RE: human augmentation, putting it into perspective

From: Ben Houston (ben@exocortex.org)
Date: Sat Jul 28 2001 - 18:07:50 MDT


>> Ben Goertzel wrote:
>> >What I'm imagining is someone, in 1850 or so, saying
>> >"Bird augmentation is much more promising than airplane
>> construction. The
>> >starting point is way ahead of where airplane constructors are
starting."
>>
>> You should have stated a goal in order to qualify what was mean by "more
>> promising." Without stating a how you are comparing the viability of one
>> solution to another your conclusions are somewhat vacuous.
>
>Sorry, I thought that was implicit. The goal of my imaginary commentator
>from 1850 is human flight -- boosting people up in the air, and moving them
>around a while once they're up there. The goal could be quantified further
>but you probably get it onw ;)

I am being too terse in some of my emails, sorry.

I understood the metaphor and the implied mapping of the metaphor to your
point. It was the underlying point that I was disagreeing with. The point
was, as I understood it, that artificial-AI/seed-AI was a better that
augmenting humans based on some criteria. I was suggesting that the
criteria (i.e. "the goal"/"more promising") on which you based this judgment
were ill defined/not defined and thus your conclusion was not supportable
and thus the analogy was "somewhat vacuous".

Anyways, one of my longer term goals (and probably one of the harder ones to
realize) is to make people smarter - thus I favor human cognitive
augmentation. ;-) What's your goal? How are you comparing one path to the
other?

Also one has to look at the environment in which all this research is taking
place. I figure that human cognitive augmentation is going to be somewhat
part or an offshoot of the very well funding medical field. More
specifically it will be an offshoot of the field of cognitive
neuroscience/cognitive science/neuroscience - a somewhat large and active
set of fields. I do not see as much support being AI thus even if they
problems to be solved in each field are comparable I suggest that the one
with more researchers and funding (i.e. the one society is more motivated
towards) is going to make more progress. I do not believe that cognitive
prosthetics is a end to itself, much of it will be for helping those who are
physically or mentally disabled in some way. I also feel that the possible
benefits to society are enormous and difficult to question where as the
benefits of a SysOp or a total replacement for human intelligence are
somewhat less so.

>> I would not risk trying
>> to predict which would be more successful in the medium (ie.
>> couple decades)
>> or long term (ie. centuries) - I do not value my intellect so highly. I
>> suspect that in the medium and long-term what we view as alternatives may
>> become less distinct from each other and thus this argument may be moot.
>
>I'm sure what you're saying is true in the LONG term, but I disagree about
>the medium term.
>
>We still don't have airplanes that flap their wings, or a complete
>understanding of how bees fly, and it's a long time since the Wright
>Brothers. In another 1000 years, though, we'll likely have both.
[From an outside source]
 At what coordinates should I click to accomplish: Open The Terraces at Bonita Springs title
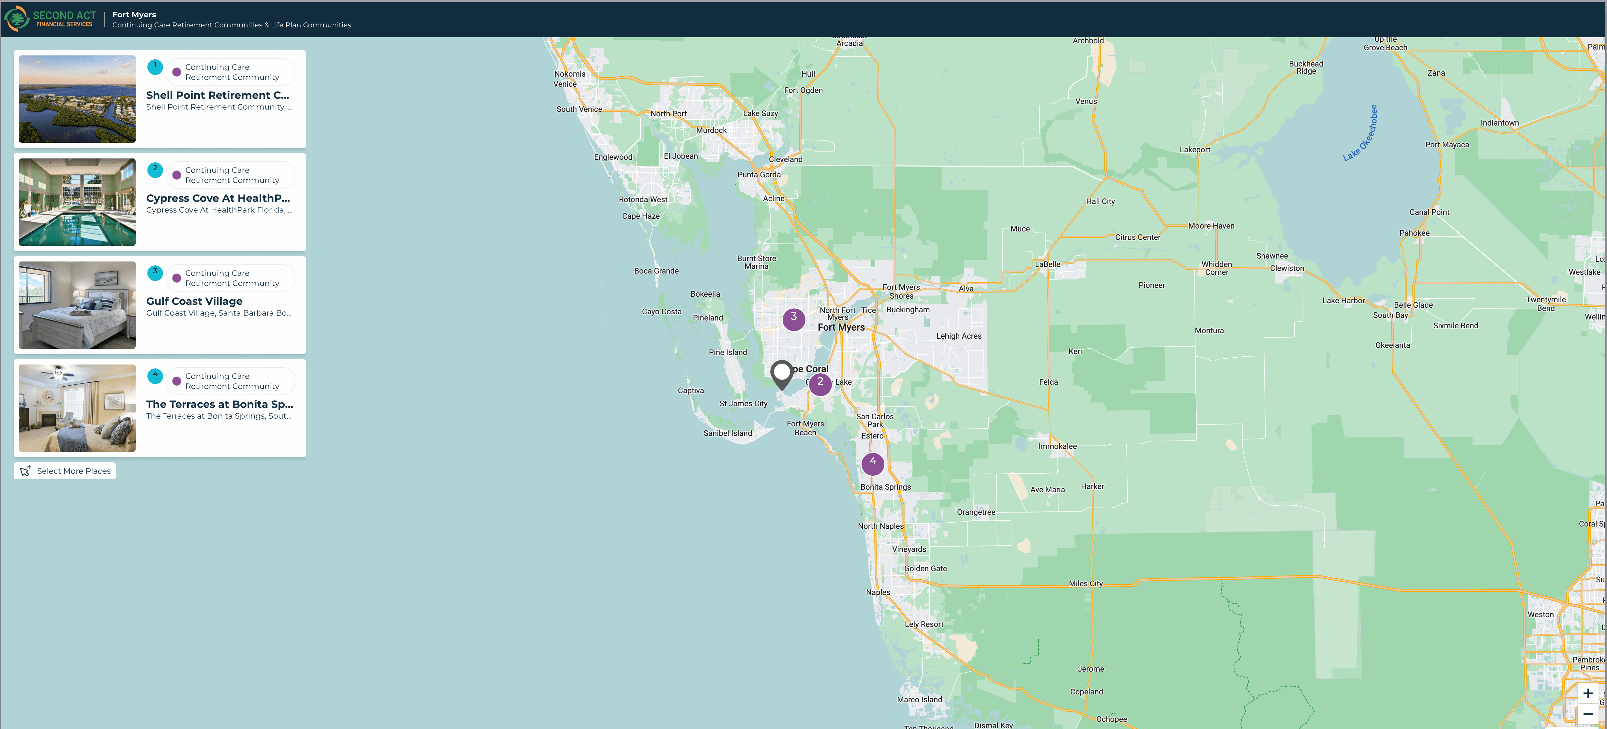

Are you reasoning with an analogy in order to disagree with my conclusions
on the seed-AI vs. human augmentation? If so I disagree (and you should
state it more explicitly because I am having problems with the reverse
mapping of argument statements from analogy to target) or maybe I am just
misunderstanding you now.

Cheers,
-ben houston
http://www.exocortex.org/~ben

-----Original Message-----
From: owner-sl4@sysopmind.com [mailto:owner-sl4@sysopmind.com]On Behalf Of
Ben Goertzel
Sent: Saturday, July 28, 2001 5:11 PM
To: sl4@sysopmind.com
Subject: RE: human augmentation, putting it into perspective

> Ben Goertzel wrote:
> >What I'm imagining is someone, in 1850 or so, saying
> >"Bird augmentation is much more promising than airplane
> construction. The
> >starting point is way ahead of where airplane constructors are starting."
>
> You should have stated a goal in order to qualify what was mean by "more
> promising." Without stating a how you are comparing the viability of one
> solution to another your conclusions are somewhat vacuous.

Sorry, I thought that was implicit. The goal of my imaginary commentator
from 1850 is human flight -- boosting people up in the air, and moving them
around a while once they're up there. The goal could be quantified further
but you probably get it onw ;)

It could be done by genetically modifying eagles until they're big enough to
carry people, but that's not the approach that's worked best so far.

> I would not risk trying
> to predict which would be more successful in the medium (ie.
> couple decades)
> or long term (ie. centuries) - I do not value my intellect so highly. I
> suspect that in the medium and long-term what we view as alternatives may
> become less distinct from each other and thus this argument may be moot.

I'm sure what you're saying is true in the LONG term, but I disagree about
the medium term.

We still don't have airplanes that flap their wings, or a complete
understanding of how bees fly, and it's a long time since the Wright
Brothers. In another 1000 years, though, we'll likely have both.